** About this exercise **
Across the whole listing, state how many lines include "node". Add nothing to that number.
Exercise inputs: Begin
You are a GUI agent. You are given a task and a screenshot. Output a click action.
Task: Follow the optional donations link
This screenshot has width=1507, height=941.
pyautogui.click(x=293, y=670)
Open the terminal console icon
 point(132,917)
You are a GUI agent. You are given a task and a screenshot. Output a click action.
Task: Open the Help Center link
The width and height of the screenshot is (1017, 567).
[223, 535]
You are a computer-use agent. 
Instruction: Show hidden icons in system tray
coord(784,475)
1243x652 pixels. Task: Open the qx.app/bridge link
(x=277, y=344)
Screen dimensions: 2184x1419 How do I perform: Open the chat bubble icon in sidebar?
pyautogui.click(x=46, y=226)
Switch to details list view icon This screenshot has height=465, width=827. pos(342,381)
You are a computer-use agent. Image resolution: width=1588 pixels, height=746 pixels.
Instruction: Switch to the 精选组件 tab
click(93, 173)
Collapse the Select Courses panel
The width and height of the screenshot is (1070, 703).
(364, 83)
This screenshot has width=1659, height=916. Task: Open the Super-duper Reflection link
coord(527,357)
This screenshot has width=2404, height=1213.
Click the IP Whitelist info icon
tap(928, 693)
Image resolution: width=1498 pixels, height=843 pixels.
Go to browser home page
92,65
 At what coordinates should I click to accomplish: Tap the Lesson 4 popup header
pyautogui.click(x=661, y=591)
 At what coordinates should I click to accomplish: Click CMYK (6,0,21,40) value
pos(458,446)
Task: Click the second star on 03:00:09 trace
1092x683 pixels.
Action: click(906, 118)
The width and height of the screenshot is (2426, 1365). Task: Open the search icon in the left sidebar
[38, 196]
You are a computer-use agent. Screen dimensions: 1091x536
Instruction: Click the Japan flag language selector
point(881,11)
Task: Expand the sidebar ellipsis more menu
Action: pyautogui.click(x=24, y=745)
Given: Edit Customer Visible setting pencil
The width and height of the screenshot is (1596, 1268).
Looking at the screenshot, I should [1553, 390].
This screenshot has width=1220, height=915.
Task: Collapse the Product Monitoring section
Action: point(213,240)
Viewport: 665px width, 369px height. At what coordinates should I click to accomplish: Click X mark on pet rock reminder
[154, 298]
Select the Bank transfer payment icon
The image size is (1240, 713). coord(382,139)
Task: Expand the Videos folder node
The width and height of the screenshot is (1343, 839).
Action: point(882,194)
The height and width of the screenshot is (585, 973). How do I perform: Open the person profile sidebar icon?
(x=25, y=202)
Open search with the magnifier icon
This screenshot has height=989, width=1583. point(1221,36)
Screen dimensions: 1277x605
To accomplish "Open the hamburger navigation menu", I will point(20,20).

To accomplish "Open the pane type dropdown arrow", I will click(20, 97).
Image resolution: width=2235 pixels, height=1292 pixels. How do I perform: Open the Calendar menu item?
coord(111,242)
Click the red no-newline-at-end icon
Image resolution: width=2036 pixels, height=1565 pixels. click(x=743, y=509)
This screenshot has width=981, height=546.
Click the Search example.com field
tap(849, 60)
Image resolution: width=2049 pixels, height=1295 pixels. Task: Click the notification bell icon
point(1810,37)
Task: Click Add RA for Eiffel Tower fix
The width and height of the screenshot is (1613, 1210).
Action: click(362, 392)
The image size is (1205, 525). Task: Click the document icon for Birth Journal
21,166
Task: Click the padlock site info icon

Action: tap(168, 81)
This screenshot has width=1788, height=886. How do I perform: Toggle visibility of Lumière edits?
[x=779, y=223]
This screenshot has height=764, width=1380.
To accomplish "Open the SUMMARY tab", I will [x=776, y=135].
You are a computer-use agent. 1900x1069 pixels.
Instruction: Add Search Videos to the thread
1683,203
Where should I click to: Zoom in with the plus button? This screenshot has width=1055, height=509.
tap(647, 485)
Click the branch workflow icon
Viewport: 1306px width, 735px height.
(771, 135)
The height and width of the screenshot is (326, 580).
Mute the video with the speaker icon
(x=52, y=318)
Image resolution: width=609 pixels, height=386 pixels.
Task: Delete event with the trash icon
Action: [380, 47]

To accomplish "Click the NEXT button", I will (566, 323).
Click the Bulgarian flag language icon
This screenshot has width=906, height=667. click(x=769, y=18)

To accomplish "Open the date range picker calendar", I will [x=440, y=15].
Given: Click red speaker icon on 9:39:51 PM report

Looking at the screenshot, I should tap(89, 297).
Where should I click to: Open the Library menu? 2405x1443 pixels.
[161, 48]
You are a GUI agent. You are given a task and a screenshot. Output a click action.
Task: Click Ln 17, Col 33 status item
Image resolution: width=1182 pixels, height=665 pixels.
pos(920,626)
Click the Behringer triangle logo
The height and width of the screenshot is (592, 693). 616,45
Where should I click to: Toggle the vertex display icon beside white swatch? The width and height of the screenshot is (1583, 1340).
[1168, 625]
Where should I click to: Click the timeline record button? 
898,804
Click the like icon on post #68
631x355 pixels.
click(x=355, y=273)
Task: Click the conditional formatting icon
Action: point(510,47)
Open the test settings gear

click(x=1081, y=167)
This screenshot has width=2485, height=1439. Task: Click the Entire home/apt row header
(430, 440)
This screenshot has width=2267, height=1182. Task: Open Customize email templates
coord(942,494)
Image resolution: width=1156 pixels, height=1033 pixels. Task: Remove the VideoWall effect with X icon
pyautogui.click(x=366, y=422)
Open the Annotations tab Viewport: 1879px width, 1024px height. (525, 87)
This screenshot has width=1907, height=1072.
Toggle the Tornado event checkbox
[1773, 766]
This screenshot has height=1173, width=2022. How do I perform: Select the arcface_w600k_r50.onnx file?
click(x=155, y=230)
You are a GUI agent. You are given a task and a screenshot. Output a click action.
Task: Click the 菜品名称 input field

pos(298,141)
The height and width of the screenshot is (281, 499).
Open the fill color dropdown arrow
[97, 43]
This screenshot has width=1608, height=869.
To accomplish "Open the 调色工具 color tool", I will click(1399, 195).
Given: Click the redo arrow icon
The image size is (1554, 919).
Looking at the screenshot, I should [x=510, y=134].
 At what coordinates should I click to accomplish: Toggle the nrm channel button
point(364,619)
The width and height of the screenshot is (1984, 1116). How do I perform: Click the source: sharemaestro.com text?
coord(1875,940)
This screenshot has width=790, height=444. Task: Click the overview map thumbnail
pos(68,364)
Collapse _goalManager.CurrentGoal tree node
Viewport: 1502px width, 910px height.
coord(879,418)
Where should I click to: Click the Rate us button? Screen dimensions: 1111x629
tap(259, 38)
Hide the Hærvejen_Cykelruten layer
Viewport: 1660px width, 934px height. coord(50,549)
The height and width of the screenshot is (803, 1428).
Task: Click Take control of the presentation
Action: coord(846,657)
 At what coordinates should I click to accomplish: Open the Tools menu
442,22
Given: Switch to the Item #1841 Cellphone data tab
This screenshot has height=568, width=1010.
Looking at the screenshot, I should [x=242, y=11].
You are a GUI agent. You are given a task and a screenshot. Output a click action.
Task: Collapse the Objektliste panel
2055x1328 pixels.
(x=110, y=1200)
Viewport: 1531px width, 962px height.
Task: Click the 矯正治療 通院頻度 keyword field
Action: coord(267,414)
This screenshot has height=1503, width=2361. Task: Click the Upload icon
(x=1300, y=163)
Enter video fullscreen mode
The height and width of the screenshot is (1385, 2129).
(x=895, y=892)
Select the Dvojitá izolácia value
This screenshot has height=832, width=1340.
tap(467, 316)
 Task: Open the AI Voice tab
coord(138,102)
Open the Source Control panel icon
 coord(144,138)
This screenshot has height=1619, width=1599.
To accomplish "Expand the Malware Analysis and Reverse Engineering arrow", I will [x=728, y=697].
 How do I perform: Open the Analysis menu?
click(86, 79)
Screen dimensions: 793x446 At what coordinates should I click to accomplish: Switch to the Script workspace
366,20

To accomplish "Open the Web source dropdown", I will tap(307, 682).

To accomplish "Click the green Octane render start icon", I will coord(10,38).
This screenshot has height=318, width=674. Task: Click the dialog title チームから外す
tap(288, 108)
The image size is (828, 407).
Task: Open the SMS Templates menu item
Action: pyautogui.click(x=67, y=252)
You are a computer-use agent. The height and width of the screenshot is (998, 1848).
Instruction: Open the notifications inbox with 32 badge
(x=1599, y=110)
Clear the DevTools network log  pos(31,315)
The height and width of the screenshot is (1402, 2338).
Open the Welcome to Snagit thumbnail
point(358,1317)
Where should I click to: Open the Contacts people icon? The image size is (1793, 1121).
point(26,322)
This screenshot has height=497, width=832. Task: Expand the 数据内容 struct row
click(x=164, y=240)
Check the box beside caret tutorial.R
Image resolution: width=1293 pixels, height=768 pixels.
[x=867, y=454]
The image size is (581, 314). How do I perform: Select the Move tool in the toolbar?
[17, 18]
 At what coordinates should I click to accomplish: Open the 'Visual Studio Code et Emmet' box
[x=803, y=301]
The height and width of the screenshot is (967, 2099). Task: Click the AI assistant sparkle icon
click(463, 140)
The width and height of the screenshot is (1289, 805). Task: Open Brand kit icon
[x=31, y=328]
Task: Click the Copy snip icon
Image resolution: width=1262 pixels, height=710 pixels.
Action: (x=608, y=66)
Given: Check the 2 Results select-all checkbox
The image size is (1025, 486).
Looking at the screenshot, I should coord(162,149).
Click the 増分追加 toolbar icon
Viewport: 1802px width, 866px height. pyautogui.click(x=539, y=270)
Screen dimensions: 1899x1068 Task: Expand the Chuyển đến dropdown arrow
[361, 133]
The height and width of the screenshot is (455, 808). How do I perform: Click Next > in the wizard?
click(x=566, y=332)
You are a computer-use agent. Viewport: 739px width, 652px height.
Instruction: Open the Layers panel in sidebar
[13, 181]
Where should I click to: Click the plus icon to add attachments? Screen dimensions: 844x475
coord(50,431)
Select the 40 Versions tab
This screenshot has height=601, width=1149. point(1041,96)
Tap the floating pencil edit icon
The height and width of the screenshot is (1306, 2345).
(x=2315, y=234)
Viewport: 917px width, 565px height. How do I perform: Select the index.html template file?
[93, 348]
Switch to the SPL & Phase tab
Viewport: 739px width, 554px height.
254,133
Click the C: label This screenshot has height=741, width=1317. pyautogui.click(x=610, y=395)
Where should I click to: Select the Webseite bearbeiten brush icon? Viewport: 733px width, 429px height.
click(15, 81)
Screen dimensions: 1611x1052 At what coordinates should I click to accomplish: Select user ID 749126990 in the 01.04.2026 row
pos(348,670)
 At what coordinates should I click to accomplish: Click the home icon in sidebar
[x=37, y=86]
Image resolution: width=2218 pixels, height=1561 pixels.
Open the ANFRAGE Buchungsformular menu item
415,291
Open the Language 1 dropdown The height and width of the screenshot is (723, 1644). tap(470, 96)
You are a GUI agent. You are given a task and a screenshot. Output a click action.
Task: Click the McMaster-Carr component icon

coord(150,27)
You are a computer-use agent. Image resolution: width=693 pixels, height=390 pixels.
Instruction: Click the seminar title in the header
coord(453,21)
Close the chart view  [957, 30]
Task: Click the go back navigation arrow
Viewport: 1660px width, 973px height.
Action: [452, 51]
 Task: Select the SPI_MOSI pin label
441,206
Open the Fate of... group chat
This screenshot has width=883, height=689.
Exercise inputs: End
** Answer for this exercise **
2